A recent study published in the Journal of Telemedicine and Telcare, found that obese patients who had a weekly telemedicine session with a clinician lost significantly more weight than their peers who did not.
“Our findings suggest that health coaching using a telemedicine-based weight loss program may be effective at reducing clinically significant body weight (more than 5 percent) in obese adults,” authors of the study wrote. “The current weight loss program combines three key elements shown to improve weight loss outcomes: a low-calorie diet with a preference for low glycemic carbohydrates, physical activity monitoring, and support for behavior change through a multi-disciplinary approach to treatment.”
The intervention group lost on average 7.16 percent of their body weight, whereas the control group lost 1.5 percent. The results also show that nine out of 13 participants in the control group lost a clinically significant amount of weight, compare to one out of the 12 in the control group.
A total of 30 individuals between the ages of 23 and 64 with an average BMI of 34.6 were enrolled in the study. In the end 25 participants completed the study. All the participants were categorized as weight stable, were not tobacco users, did not have metabolic or renal disease, and were not using medications known to alter metabolism.
Everyone in the study participated in a 12-week telemedicine-based weight loss program. All participants got an accelerometer, a blood pressure monitor and a body composition scale. The devices gave participants in both groups real-time feedback. All participants downloaded the video conferencing app. At the beginning of the study a doctor gave every participant a caloric deficit diet to induce body weight loss of between one and two pounds a week.
Patients were either assigned to the video conferencing group with a health coach or the control group with no health coach.

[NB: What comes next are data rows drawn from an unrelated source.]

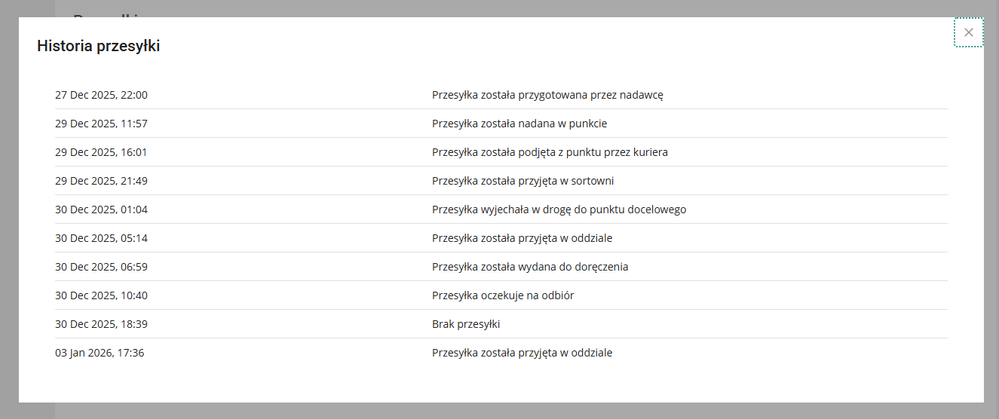Click 'Przesyłka została nadana w punkcie' entry
Viewport: 999px width, 419px height.
pyautogui.click(x=520, y=124)
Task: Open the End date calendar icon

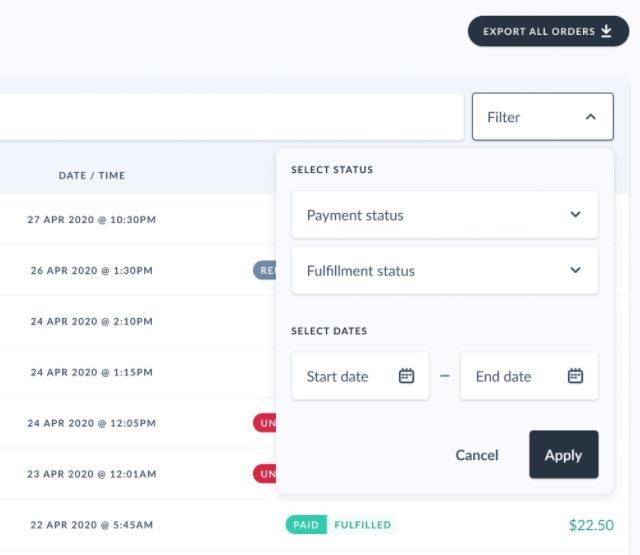Action: pyautogui.click(x=575, y=376)
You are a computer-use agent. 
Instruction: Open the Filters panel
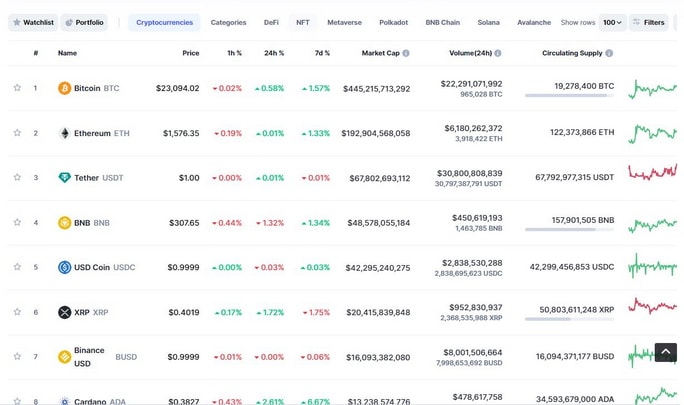[649, 22]
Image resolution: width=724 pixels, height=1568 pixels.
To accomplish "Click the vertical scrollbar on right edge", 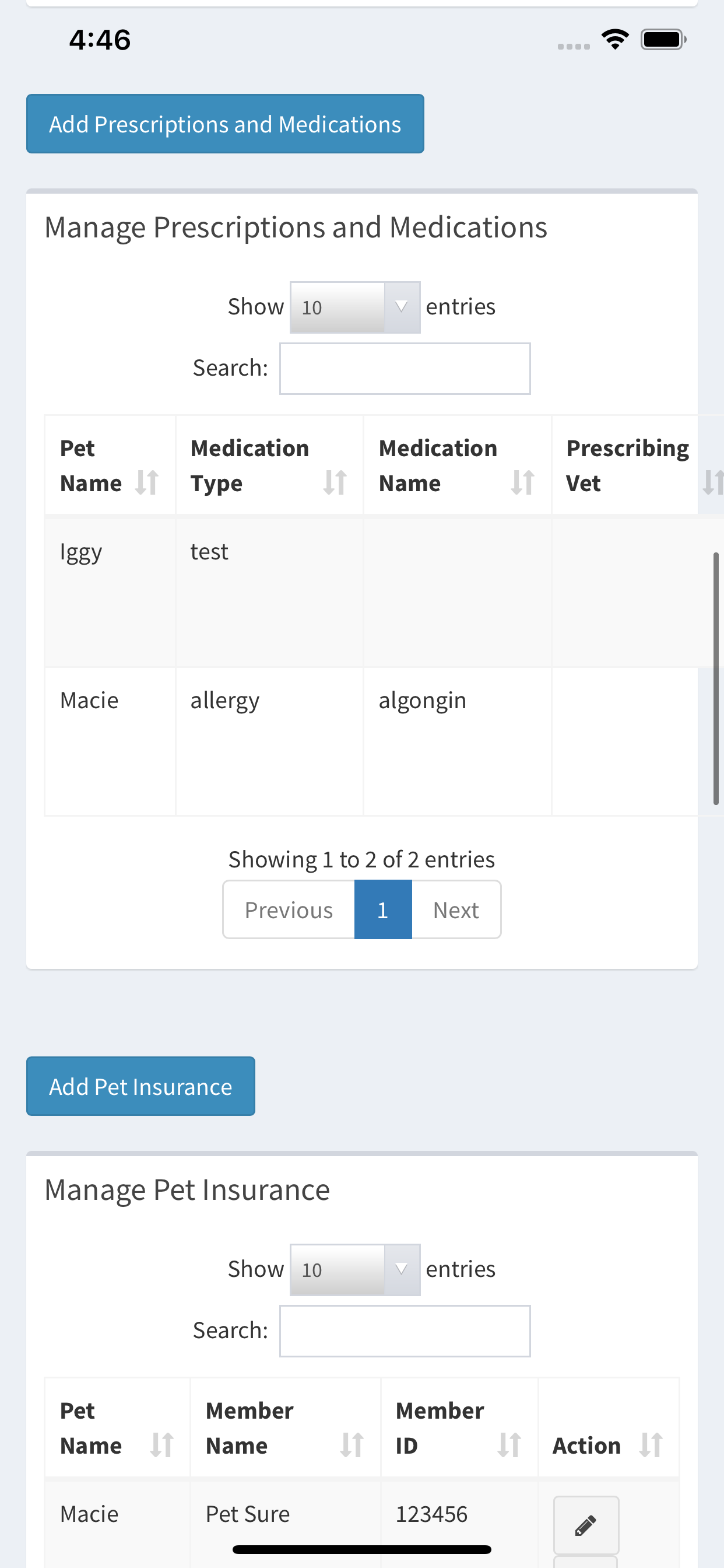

During the the study, the intervention group got an online curriculum that gave nutrition and weight loss tips about triggers, self monitoring and goal setting. Then a registered dietitian gave users weekly feedback during a weekly video session. The control group got the same video conference-based exam and calorie recommendations at the beginning of the study but did not meet with a doctor or dietitian again until post intervention.
Researchers noted that self-monitoring is the most common reason people download dieting apps but often that isn’t enough for people looking to lose weight.
“The action of logging health-related information into the application including food choices, weight, and/or exercise duration provides instantaneous feedback for the user,” authors of the study wrote. “However, without direct feedback from a health care provider, self-monitoring is not often enough to promote long-term engagement or change. This was shown in the present study. Participants in the [control] group were provided the same Bluetooth devices, dietary recommendation, and applications. Participants in the [video conference] group lost significantly more total body weight and increased their average steps per week, in comparison to the control group. Our study suggests that the high engagement of the [video conference] group with their health coach contributed to this difference.”
Researchers noted one of the study limitations was the fact that all participants had to have an iPhone in order to use the app, which could mean there was a bias towards people of higher social economic status. Technical challenges were another limitation.
The research team said that in the future, more support of the use of video conferencing-based health coaching, in combination with patient education tools, could support more effective weight loss.